• [Instructions for the task]:
Find every line in the rows below that contains the word "answer", and copy each one. Case counts.

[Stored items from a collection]

════════════════════

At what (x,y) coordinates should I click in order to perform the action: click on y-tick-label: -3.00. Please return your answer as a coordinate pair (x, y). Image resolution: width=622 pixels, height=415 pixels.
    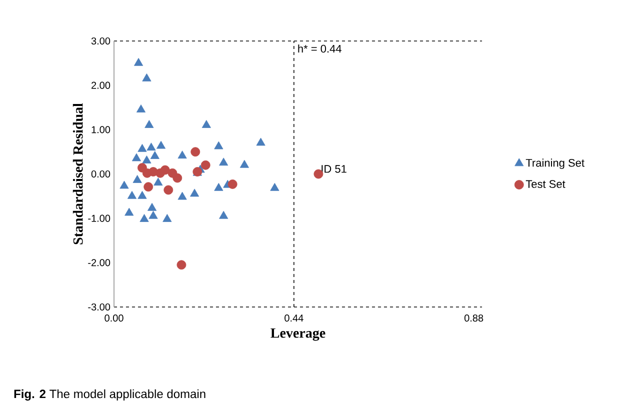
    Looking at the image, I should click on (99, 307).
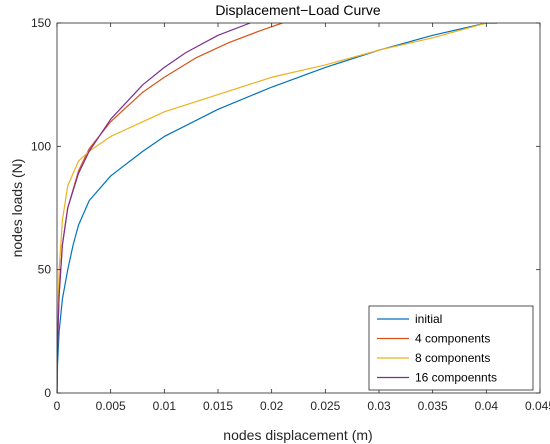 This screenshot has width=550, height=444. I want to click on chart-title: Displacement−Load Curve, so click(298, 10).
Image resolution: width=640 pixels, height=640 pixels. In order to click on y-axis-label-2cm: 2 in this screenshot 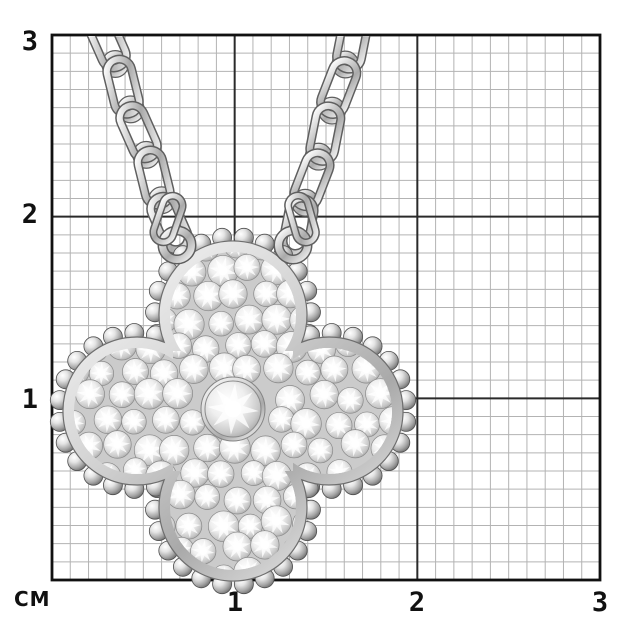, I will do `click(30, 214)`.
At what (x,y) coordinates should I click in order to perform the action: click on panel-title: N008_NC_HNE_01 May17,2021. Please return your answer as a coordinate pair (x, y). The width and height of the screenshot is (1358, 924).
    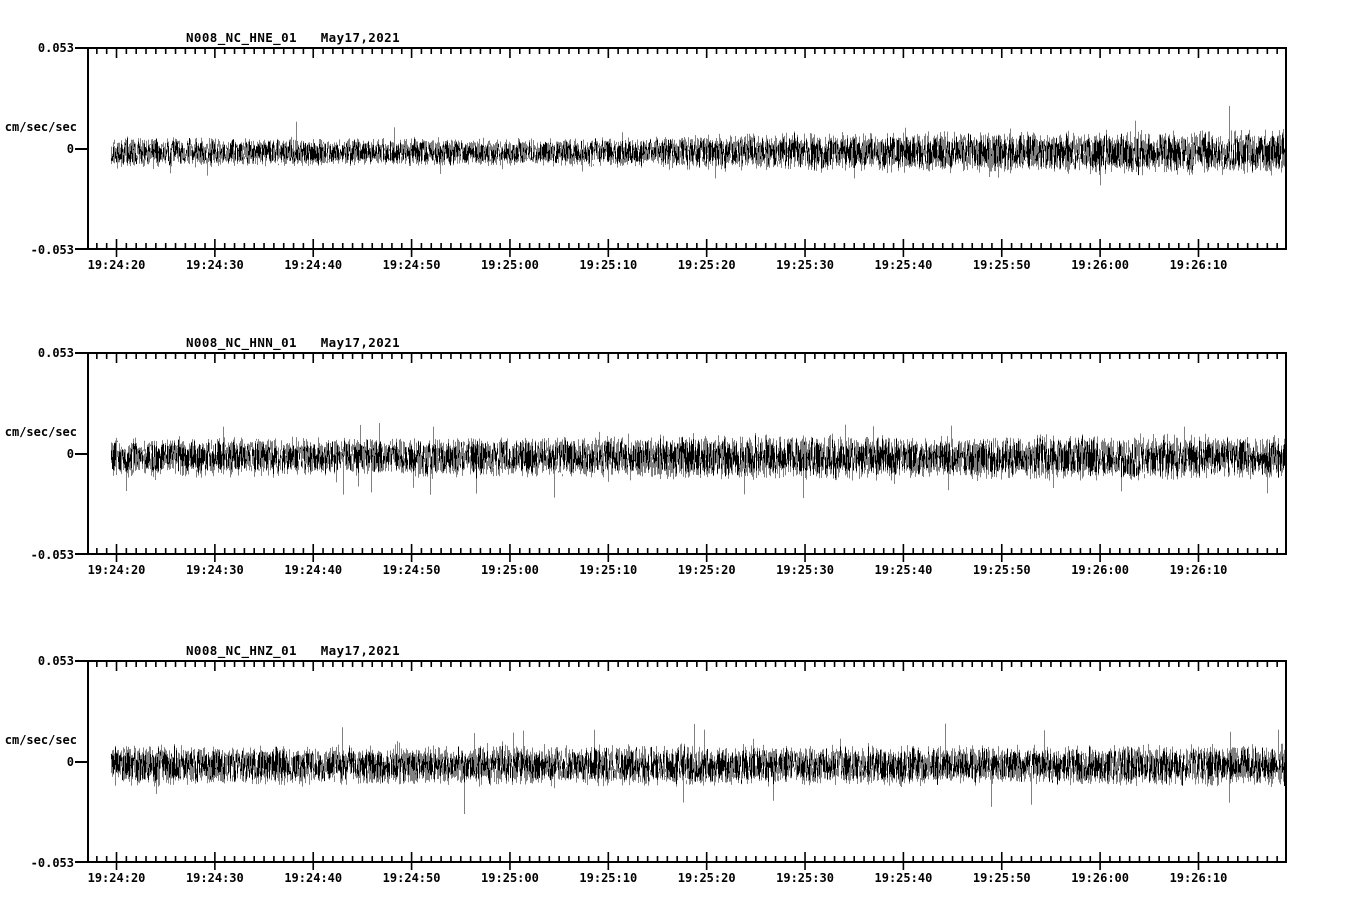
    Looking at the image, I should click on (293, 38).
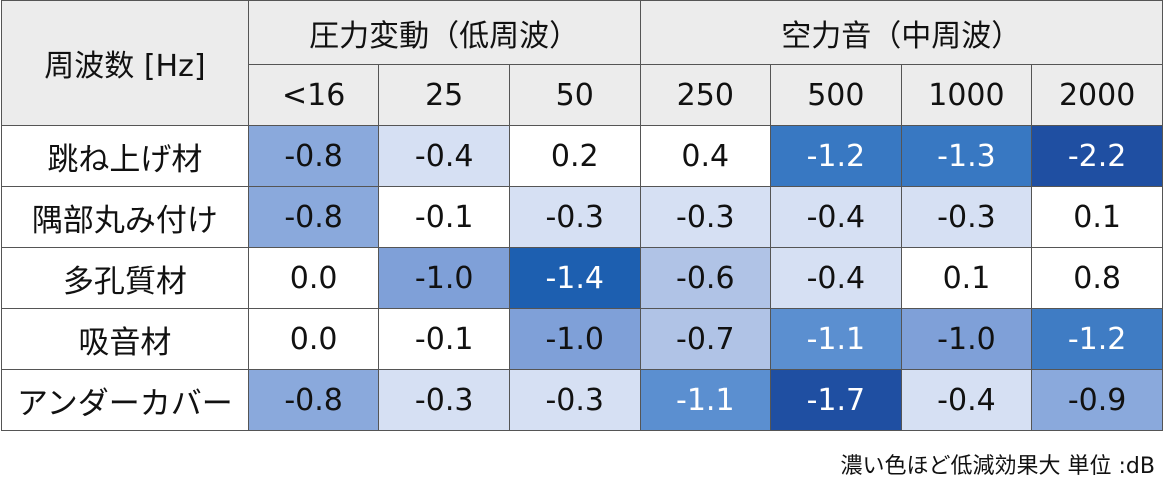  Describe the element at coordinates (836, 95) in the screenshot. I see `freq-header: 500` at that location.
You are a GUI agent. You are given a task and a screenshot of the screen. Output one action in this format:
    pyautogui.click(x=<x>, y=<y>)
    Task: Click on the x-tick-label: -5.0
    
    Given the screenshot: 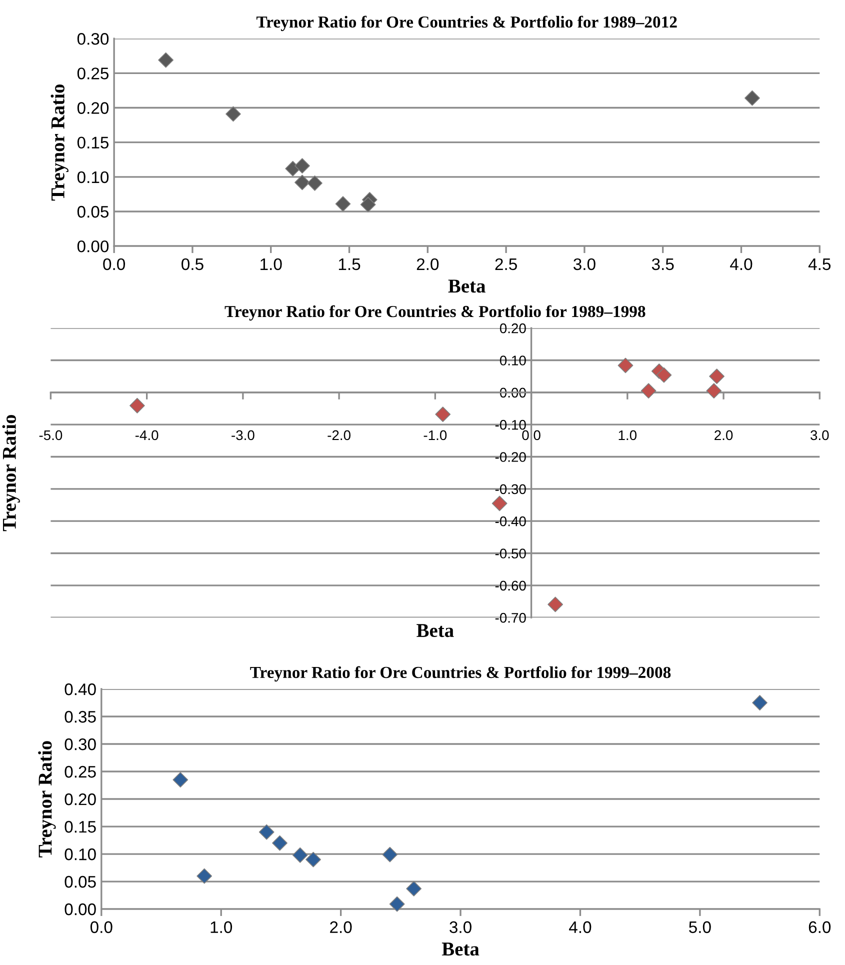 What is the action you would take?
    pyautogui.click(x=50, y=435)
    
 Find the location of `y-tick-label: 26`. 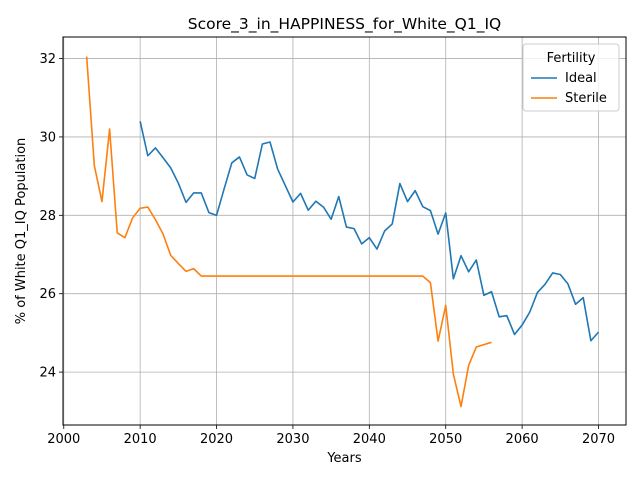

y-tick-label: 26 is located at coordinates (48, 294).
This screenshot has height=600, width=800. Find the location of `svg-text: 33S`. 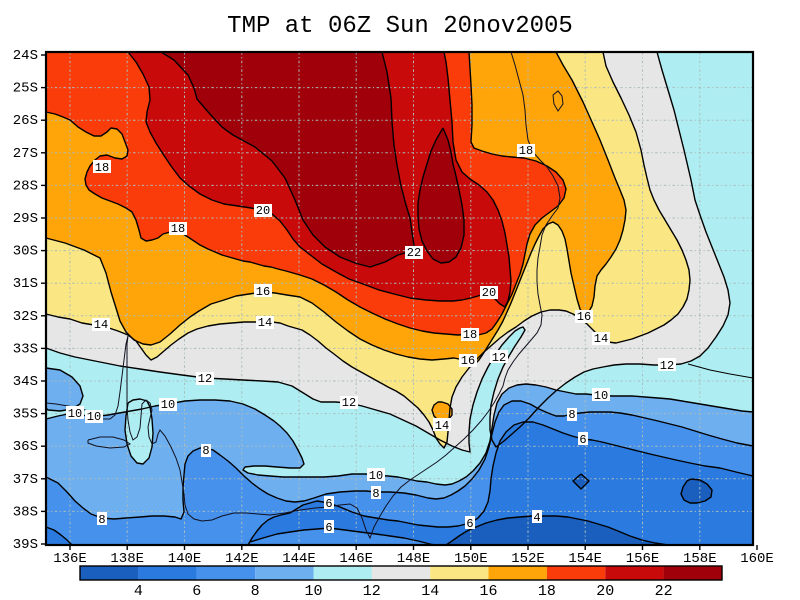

════════════════════

• [Reply]:
At what (x,y) coordinates should I click in order to perform the action: click on y-tick-label: -3.00. Please return your answer as a coordinate pair (x, y). Image resolution: width=622 pixels, height=415 pixels.
At what (x,y) coordinates should I click in order to perform the action: click on panel-title: N008_NC_HNE_01 May17,2021. Please return your answer as a coordinate pair (x, y). The width and height of the screenshot is (1358, 924).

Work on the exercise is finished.